Only one portion of the data is to be written out: from the line bearing "Task: Open the Company filter dropdown" through the line bearing "Click the power". Write it exactly as it appears.

(Collected data)
-------
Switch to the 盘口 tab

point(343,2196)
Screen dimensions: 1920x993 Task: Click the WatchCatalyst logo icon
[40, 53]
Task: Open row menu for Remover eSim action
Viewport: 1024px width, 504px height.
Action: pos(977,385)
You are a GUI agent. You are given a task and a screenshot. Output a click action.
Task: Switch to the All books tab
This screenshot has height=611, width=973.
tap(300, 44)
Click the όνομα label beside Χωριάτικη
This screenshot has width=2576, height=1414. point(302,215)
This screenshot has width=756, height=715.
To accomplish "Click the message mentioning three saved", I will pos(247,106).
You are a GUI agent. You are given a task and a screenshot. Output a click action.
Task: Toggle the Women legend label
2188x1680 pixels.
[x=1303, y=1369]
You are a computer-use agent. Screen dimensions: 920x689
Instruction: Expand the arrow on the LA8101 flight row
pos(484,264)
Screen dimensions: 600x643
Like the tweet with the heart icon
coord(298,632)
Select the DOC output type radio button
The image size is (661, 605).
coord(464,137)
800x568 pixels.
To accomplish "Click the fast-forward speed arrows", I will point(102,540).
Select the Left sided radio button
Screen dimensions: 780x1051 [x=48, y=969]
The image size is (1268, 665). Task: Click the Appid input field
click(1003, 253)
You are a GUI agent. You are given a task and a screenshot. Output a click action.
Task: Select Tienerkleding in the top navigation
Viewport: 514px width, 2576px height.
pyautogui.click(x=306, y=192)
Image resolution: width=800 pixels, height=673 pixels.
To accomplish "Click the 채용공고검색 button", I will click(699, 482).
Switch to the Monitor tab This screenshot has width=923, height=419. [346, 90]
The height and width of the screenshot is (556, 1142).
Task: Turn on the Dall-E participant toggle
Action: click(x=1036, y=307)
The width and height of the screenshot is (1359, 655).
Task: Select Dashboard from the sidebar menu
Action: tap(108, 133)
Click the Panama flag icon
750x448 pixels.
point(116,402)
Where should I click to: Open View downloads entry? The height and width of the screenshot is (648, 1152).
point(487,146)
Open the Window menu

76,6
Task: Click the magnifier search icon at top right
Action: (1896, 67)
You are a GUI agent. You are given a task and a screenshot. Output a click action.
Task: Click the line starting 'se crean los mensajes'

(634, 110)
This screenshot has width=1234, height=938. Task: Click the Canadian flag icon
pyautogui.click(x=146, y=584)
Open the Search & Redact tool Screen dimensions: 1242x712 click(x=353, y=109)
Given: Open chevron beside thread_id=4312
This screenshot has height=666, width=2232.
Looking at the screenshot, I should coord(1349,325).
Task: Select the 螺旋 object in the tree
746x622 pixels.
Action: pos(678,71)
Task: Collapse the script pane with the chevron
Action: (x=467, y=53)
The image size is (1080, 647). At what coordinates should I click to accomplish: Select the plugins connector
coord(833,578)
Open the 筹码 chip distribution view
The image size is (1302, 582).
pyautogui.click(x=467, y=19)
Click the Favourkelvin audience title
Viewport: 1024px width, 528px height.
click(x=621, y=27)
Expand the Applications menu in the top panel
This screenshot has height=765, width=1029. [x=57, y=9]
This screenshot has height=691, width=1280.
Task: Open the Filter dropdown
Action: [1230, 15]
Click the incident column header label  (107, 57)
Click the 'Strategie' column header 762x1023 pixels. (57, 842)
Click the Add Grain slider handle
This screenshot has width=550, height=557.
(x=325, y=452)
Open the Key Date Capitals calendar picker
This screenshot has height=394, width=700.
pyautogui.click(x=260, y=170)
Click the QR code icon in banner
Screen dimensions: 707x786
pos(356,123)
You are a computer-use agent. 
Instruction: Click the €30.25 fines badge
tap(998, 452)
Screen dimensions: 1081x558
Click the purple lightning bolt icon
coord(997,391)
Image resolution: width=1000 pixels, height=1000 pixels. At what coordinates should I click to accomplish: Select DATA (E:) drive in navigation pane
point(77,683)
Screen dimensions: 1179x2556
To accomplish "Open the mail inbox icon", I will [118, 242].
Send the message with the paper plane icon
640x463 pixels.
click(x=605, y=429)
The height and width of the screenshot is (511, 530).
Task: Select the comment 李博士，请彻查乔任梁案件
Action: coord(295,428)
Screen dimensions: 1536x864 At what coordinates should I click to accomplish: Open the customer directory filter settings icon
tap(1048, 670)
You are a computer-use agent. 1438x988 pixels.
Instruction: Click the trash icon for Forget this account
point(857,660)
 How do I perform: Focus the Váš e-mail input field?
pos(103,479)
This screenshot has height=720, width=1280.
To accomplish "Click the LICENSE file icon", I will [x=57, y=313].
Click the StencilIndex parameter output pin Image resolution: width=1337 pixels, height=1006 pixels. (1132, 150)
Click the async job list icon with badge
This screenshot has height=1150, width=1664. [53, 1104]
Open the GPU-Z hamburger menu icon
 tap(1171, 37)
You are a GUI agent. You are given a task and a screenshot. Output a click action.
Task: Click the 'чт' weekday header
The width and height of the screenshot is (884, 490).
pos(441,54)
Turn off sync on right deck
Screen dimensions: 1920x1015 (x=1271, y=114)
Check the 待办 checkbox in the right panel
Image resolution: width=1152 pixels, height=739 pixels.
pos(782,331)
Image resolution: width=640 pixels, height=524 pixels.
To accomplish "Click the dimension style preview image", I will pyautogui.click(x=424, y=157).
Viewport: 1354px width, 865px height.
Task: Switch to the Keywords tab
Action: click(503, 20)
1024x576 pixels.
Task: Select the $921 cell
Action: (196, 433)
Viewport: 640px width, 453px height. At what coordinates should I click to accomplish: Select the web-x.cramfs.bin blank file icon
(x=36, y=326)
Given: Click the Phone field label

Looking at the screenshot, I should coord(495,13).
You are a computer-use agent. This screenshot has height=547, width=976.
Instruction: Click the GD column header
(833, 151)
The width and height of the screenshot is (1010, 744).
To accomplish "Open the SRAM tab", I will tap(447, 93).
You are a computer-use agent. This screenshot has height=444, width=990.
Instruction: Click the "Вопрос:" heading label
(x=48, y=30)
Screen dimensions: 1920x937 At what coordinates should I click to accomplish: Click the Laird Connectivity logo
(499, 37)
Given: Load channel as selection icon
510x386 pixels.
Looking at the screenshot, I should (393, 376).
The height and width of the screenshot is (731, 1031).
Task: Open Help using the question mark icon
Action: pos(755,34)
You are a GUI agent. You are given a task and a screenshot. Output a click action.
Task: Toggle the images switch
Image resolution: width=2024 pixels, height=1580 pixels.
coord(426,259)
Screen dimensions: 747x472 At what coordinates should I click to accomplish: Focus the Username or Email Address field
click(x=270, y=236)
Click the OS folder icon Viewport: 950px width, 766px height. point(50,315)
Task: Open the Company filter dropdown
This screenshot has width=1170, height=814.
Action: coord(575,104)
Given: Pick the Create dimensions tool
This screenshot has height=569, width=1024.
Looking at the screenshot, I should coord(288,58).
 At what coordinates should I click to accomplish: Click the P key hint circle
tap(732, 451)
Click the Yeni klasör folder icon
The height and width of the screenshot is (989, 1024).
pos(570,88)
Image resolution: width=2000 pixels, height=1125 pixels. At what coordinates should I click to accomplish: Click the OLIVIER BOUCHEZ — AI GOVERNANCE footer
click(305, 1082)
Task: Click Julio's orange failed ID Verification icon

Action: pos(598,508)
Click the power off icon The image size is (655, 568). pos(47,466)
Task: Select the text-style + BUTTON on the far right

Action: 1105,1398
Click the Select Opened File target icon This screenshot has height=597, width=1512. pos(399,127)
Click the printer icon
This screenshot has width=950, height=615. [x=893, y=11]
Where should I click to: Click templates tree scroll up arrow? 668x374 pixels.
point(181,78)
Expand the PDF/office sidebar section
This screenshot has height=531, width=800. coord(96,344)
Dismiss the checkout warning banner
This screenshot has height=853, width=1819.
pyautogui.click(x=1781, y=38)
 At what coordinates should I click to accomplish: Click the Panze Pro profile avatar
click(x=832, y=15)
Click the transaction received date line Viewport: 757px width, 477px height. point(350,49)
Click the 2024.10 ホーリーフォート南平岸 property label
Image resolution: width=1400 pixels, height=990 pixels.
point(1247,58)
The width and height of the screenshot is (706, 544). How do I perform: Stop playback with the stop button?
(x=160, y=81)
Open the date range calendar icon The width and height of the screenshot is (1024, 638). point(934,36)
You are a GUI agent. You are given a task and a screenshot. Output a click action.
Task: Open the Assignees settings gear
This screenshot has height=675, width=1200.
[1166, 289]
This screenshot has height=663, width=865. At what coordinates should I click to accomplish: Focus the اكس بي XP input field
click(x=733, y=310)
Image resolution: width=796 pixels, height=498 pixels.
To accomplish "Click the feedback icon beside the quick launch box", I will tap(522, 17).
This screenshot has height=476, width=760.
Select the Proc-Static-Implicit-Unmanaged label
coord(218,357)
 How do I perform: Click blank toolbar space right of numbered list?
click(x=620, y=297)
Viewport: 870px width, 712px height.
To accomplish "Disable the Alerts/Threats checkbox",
-------
▶ _Task solution_
Task: Open the Company filter dropdown
This screenshot has width=1170, height=814.
Action: coord(575,104)
Given: Pick the Create dimensions tool
This screenshot has height=569, width=1024.
Looking at the screenshot, I should coord(288,58).
 At what coordinates should I click to accomplish: Click the P key hint circle
tap(732, 451)
Click the Yeni klasör folder icon
The height and width of the screenshot is (989, 1024).
pos(570,88)
Image resolution: width=2000 pixels, height=1125 pixels. At what coordinates should I click to accomplish: Click the OLIVIER BOUCHEZ — AI GOVERNANCE footer
click(305, 1082)
Task: Click Julio's orange failed ID Verification icon

Action: pos(598,508)
Click the power off icon The image size is (655, 568). pos(47,466)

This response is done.